━━ Supplied data

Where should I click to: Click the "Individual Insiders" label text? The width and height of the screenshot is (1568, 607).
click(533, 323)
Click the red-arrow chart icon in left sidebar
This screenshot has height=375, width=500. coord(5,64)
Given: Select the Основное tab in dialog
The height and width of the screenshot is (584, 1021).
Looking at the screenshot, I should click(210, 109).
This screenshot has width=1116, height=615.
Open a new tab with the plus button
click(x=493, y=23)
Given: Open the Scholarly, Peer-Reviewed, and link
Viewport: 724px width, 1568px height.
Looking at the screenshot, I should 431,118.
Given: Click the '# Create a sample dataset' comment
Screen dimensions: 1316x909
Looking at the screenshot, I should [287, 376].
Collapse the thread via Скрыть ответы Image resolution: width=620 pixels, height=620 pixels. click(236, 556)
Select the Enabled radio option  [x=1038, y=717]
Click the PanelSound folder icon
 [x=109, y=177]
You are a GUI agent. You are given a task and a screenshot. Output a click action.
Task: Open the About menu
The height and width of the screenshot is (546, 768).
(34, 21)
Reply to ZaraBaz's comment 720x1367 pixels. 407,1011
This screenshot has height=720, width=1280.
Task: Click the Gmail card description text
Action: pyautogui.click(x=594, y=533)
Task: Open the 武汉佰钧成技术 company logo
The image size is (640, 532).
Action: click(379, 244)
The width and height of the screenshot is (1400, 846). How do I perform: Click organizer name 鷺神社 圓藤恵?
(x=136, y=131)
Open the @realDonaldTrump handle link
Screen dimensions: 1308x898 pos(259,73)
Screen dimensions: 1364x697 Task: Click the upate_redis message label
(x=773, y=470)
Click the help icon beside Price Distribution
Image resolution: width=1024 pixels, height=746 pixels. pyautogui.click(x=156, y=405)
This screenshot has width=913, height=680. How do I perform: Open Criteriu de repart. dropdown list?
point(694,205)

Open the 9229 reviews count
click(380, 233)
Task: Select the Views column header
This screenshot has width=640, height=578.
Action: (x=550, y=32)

━━━━

- Work to do -
Quote every item above verbatim, with nothing changed or left out.

- The output -
Where should I click to: Click the "Individual Insiders" label text? The width and height of the screenshot is (1568, 607).
click(533, 323)
Click the red-arrow chart icon in left sidebar
This screenshot has height=375, width=500. coord(5,64)
Given: Select the Основное tab in dialog
The height and width of the screenshot is (584, 1021).
Looking at the screenshot, I should click(210, 109).
This screenshot has width=1116, height=615.
Open a new tab with the plus button
click(x=493, y=23)
Given: Open the Scholarly, Peer-Reviewed, and link
Viewport: 724px width, 1568px height.
Looking at the screenshot, I should 431,118.
Given: Click the '# Create a sample dataset' comment
Screen dimensions: 1316x909
Looking at the screenshot, I should [287, 376].
Collapse the thread via Скрыть ответы Image resolution: width=620 pixels, height=620 pixels. click(236, 556)
Select the Enabled radio option  [x=1038, y=717]
Click the PanelSound folder icon
 [x=109, y=177]
You are a GUI agent. You are given a task and a screenshot. Output a click action.
Task: Open the About menu
The height and width of the screenshot is (546, 768).
(34, 21)
Reply to ZaraBaz's comment 720x1367 pixels. 407,1011
This screenshot has height=720, width=1280.
Task: Click the Gmail card description text
Action: pyautogui.click(x=594, y=533)
Task: Open the 武汉佰钧成技术 company logo
The image size is (640, 532).
Action: click(379, 244)
The width and height of the screenshot is (1400, 846). How do I perform: Click organizer name 鷺神社 圓藤恵?
(x=136, y=131)
Open the @realDonaldTrump handle link
Screen dimensions: 1308x898 pos(259,73)
Screen dimensions: 1364x697 Task: Click the upate_redis message label
(x=773, y=470)
Click the help icon beside Price Distribution
Image resolution: width=1024 pixels, height=746 pixels. pyautogui.click(x=156, y=405)
This screenshot has width=913, height=680. How do I perform: Open Criteriu de repart. dropdown list?
point(694,205)

Open the 9229 reviews count
click(380, 233)
Task: Select the Views column header
This screenshot has width=640, height=578.
Action: (x=550, y=32)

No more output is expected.